RECORDS TO PROCESS:
↓↓↓
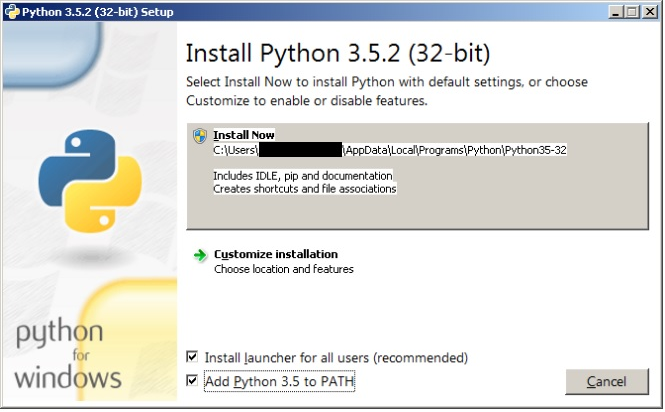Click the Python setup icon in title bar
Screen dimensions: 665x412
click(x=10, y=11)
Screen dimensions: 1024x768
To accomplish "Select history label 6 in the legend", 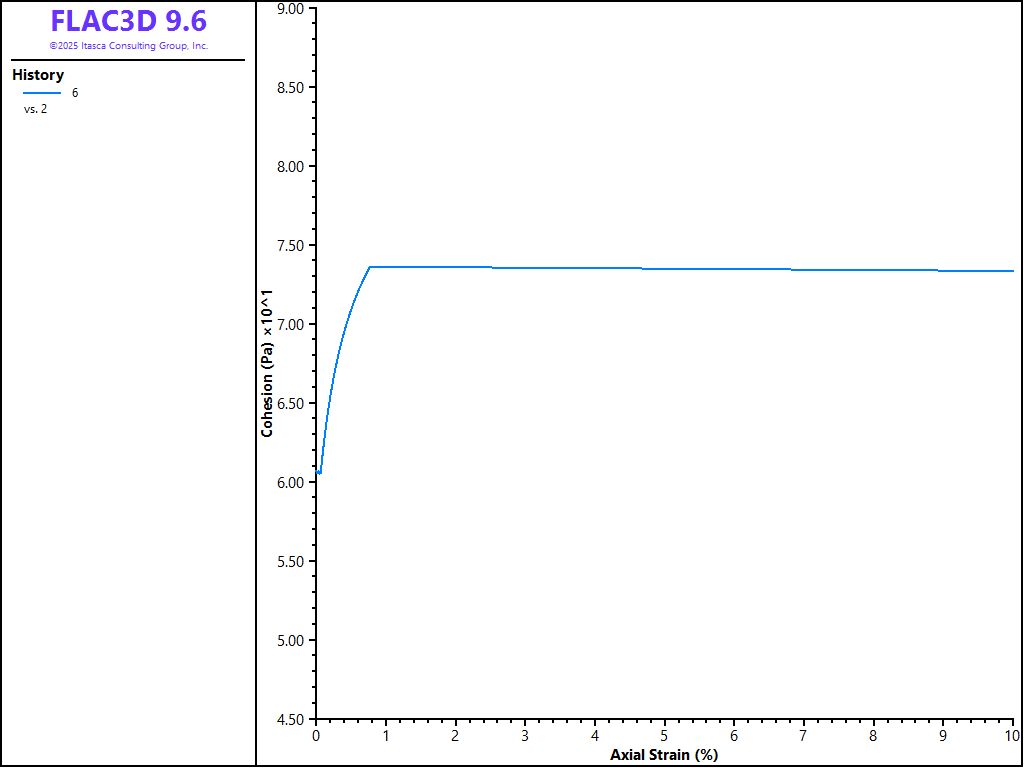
↑↑↑
↓↓↓
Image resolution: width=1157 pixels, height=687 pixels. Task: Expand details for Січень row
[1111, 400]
↑↑↑
EXERCISE: Look above for the line holding "Screen dimensions: 1024x768" and output everything from it down to the line holding "history label 6", both ends included, exactly and without images.

RESPONSE:
Screen dimensions: 1024x768
To accomplish "Select history label 6 in the legend", 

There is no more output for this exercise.